**Records provided:**
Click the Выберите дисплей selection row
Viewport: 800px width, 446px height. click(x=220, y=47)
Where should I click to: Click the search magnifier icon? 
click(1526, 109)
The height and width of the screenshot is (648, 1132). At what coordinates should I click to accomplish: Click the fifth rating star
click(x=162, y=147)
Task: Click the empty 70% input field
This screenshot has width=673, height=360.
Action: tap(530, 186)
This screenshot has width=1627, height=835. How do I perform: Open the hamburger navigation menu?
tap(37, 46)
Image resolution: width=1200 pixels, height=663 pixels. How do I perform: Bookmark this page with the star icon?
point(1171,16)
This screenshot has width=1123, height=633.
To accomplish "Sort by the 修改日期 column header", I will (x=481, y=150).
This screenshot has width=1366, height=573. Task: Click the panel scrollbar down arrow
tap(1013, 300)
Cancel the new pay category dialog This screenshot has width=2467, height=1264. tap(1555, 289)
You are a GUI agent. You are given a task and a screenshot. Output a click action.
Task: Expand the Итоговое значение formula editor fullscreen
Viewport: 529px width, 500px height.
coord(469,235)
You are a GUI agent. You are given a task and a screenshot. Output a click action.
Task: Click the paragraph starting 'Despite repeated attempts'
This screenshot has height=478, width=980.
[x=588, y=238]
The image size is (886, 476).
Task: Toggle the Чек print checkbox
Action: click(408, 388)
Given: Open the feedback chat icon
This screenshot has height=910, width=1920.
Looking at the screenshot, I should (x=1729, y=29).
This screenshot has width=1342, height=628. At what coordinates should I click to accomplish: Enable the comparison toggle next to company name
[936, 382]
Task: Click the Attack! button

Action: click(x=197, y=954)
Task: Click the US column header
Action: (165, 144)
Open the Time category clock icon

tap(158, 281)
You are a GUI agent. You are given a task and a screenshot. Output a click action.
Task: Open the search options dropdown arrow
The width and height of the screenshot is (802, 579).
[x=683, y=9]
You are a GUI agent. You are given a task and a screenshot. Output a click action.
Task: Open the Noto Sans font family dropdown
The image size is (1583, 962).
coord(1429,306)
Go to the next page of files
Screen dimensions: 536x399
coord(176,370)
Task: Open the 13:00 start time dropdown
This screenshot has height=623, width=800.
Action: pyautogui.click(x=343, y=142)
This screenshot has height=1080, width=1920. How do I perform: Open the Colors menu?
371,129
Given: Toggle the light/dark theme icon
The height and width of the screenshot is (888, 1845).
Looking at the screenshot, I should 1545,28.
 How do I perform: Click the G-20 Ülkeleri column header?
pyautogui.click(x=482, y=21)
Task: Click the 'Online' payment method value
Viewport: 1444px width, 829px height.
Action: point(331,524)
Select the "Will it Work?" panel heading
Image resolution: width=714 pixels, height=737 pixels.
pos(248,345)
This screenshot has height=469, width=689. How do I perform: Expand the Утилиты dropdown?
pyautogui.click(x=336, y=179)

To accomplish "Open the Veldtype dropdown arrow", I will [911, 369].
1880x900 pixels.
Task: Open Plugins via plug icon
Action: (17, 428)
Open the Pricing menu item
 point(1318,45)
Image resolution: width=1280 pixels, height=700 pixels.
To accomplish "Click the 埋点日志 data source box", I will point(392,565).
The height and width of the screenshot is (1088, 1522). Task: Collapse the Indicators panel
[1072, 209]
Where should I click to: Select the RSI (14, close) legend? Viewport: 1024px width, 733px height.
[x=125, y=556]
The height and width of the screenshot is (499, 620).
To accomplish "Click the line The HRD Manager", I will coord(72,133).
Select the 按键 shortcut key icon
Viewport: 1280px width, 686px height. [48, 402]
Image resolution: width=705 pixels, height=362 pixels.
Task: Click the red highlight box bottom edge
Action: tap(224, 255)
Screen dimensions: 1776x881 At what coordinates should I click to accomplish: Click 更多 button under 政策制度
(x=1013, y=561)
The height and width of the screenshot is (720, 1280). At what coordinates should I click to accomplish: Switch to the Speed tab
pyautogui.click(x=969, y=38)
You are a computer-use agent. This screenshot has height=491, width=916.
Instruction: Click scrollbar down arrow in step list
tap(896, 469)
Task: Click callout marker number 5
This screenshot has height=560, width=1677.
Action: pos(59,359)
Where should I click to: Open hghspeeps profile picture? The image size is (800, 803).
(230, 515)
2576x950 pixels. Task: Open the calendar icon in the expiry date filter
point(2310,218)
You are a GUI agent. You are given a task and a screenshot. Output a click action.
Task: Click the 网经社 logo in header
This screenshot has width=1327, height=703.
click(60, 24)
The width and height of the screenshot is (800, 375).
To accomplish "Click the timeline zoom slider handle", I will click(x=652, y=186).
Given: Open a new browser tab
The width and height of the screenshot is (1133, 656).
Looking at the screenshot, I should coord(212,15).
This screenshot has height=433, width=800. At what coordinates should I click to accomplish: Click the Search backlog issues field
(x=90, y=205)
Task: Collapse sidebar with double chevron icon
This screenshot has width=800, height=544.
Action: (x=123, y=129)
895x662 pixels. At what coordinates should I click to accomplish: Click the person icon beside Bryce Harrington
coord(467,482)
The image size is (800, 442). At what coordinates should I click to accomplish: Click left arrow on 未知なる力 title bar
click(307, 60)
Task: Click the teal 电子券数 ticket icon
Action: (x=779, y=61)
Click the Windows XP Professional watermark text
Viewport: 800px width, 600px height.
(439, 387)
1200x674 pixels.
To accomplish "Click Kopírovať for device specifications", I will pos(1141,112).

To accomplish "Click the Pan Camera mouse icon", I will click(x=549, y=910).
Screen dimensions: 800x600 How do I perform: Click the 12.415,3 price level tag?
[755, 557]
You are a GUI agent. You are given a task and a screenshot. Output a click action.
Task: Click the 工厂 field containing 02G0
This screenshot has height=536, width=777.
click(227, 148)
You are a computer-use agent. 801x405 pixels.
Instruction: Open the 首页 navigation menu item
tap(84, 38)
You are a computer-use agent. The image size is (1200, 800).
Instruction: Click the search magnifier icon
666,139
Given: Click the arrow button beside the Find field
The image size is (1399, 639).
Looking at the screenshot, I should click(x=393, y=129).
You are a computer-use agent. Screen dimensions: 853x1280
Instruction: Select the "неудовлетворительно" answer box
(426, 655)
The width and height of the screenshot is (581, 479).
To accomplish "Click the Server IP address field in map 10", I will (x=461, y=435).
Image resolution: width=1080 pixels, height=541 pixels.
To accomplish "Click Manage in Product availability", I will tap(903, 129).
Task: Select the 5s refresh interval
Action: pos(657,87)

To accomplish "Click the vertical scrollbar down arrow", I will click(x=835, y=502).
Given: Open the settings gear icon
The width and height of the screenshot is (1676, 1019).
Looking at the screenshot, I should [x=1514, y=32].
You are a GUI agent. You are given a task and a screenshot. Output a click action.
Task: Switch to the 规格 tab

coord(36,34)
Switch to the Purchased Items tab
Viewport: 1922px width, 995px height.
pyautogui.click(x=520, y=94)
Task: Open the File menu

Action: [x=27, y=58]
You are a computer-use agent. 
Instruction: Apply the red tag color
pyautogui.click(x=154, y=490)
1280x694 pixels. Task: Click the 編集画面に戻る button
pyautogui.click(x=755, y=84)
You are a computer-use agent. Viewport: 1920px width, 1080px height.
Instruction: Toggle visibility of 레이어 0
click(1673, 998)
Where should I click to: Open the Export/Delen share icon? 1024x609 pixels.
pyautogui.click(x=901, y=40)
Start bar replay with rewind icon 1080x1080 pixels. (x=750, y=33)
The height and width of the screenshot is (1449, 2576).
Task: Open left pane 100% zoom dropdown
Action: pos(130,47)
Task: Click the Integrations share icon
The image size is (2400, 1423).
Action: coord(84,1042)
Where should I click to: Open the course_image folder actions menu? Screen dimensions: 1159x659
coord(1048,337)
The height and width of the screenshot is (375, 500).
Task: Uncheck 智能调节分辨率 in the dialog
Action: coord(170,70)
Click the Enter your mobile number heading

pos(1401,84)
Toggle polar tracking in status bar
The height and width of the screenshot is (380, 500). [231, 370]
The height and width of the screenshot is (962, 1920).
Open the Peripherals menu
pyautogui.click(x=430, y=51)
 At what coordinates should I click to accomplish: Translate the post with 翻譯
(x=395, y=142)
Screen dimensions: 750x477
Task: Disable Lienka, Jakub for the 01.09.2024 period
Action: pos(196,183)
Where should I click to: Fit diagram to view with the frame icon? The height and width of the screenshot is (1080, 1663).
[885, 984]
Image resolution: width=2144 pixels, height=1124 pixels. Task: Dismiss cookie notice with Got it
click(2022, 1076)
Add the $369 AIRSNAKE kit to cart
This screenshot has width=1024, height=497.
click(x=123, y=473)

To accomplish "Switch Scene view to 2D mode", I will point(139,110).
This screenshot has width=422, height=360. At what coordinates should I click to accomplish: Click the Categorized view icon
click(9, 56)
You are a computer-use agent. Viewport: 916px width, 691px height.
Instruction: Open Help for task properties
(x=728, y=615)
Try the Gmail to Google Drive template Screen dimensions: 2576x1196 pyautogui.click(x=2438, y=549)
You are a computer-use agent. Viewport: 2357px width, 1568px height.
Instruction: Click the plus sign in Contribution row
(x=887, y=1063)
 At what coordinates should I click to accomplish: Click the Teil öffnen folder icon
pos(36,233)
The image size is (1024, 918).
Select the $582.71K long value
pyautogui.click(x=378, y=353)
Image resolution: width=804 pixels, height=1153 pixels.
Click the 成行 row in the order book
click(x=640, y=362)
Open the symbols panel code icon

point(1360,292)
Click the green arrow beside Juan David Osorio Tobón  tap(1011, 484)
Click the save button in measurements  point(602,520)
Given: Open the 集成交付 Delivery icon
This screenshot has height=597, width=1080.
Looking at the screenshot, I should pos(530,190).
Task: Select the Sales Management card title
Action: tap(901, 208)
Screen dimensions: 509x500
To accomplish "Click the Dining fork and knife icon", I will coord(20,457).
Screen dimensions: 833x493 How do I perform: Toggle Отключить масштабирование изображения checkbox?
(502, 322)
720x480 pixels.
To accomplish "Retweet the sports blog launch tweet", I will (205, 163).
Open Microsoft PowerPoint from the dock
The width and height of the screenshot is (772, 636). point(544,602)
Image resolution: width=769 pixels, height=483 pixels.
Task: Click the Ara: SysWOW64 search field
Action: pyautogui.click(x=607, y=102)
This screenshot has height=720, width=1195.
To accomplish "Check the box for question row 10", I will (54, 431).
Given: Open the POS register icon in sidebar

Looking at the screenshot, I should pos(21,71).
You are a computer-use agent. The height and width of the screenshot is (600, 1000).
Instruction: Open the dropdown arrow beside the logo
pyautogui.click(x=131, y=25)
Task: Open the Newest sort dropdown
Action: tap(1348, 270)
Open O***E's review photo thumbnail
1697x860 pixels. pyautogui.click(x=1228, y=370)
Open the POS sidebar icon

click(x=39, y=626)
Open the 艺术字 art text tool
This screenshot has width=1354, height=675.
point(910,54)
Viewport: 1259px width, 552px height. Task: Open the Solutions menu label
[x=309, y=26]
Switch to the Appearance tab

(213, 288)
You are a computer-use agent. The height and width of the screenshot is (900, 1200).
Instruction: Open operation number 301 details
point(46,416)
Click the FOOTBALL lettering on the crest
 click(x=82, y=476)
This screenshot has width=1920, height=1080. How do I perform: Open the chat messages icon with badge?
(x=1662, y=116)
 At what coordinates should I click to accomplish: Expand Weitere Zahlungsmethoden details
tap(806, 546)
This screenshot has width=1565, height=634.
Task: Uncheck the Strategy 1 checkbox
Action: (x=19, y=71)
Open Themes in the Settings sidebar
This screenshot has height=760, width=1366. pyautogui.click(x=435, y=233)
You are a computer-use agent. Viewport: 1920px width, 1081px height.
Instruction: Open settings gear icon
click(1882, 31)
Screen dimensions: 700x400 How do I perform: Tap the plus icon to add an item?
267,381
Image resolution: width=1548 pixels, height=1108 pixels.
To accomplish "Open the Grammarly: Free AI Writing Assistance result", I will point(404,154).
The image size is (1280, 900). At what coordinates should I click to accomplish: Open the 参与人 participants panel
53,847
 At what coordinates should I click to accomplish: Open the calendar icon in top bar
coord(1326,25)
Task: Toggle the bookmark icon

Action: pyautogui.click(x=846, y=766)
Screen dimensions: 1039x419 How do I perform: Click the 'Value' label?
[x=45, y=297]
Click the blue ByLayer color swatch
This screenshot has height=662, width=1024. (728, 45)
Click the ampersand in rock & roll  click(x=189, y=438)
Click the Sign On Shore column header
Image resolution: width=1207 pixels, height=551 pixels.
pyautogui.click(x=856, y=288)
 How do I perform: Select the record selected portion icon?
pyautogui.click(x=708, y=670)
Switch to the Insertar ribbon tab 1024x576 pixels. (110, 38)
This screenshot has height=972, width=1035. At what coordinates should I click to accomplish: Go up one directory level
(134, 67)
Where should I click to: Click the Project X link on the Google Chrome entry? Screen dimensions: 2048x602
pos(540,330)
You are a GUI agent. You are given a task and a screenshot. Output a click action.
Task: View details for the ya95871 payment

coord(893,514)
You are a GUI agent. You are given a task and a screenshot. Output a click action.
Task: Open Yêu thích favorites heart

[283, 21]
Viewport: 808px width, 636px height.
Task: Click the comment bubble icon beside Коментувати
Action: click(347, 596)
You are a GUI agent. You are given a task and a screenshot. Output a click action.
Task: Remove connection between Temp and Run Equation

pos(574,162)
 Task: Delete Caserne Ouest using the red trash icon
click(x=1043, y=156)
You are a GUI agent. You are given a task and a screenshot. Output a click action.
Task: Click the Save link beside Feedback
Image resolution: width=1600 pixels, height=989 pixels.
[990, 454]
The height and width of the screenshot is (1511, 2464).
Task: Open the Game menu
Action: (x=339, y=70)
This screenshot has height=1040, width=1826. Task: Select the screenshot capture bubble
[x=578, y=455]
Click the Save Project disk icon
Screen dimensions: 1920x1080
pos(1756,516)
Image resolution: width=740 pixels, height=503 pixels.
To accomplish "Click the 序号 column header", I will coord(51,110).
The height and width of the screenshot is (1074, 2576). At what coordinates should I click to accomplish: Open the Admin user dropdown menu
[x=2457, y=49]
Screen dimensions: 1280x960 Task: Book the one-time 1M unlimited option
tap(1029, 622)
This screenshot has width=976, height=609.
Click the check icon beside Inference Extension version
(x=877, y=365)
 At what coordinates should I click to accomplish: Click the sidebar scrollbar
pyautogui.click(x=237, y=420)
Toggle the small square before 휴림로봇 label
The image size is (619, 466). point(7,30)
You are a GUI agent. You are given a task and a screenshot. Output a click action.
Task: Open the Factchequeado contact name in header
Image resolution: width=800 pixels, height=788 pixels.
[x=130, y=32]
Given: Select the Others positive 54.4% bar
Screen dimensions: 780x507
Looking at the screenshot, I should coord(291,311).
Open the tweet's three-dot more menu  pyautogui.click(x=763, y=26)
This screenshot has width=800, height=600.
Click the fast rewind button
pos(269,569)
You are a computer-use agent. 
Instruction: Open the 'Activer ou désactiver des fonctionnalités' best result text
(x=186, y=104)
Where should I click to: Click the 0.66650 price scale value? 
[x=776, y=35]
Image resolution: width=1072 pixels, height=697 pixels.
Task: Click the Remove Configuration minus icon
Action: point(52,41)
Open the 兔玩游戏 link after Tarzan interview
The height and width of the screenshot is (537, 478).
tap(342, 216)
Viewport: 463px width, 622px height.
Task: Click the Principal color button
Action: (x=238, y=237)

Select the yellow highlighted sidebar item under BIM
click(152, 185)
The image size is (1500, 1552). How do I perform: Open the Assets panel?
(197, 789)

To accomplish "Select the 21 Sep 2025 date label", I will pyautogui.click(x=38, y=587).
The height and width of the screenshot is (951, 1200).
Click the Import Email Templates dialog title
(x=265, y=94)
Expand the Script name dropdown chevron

**Instruction:**
Copy the data starting at the line that contains "2576x950 pixels. Task: Open" and ending at the line that contains "coord(467,482)", swapping "double chevron icon" for "two-arrow icon" and leaving all else the same.

**Finished answer:**
2576x950 pixels. Task: Open the calendar icon in the expiry date filter
point(2310,218)
You are a GUI agent. You are given a task and a screenshot. Output a click action.
Task: Click the 网经社 logo in header
This screenshot has width=1327, height=703.
click(60, 24)
The width and height of the screenshot is (800, 375).
To accomplish "Click the timeline zoom slider handle", I will click(x=652, y=186).
Given: Open a new browser tab
The width and height of the screenshot is (1133, 656).
Looking at the screenshot, I should coord(212,15).
This screenshot has height=433, width=800. At what coordinates should I click to accomplish: Click the Search backlog issues field
(x=90, y=205)
Task: Collapse sidebar with two-arrow icon
This screenshot has width=800, height=544.
Action: (x=123, y=129)
895x662 pixels. At what coordinates should I click to accomplish: Click the person icon beside Bryce Harrington
coord(467,482)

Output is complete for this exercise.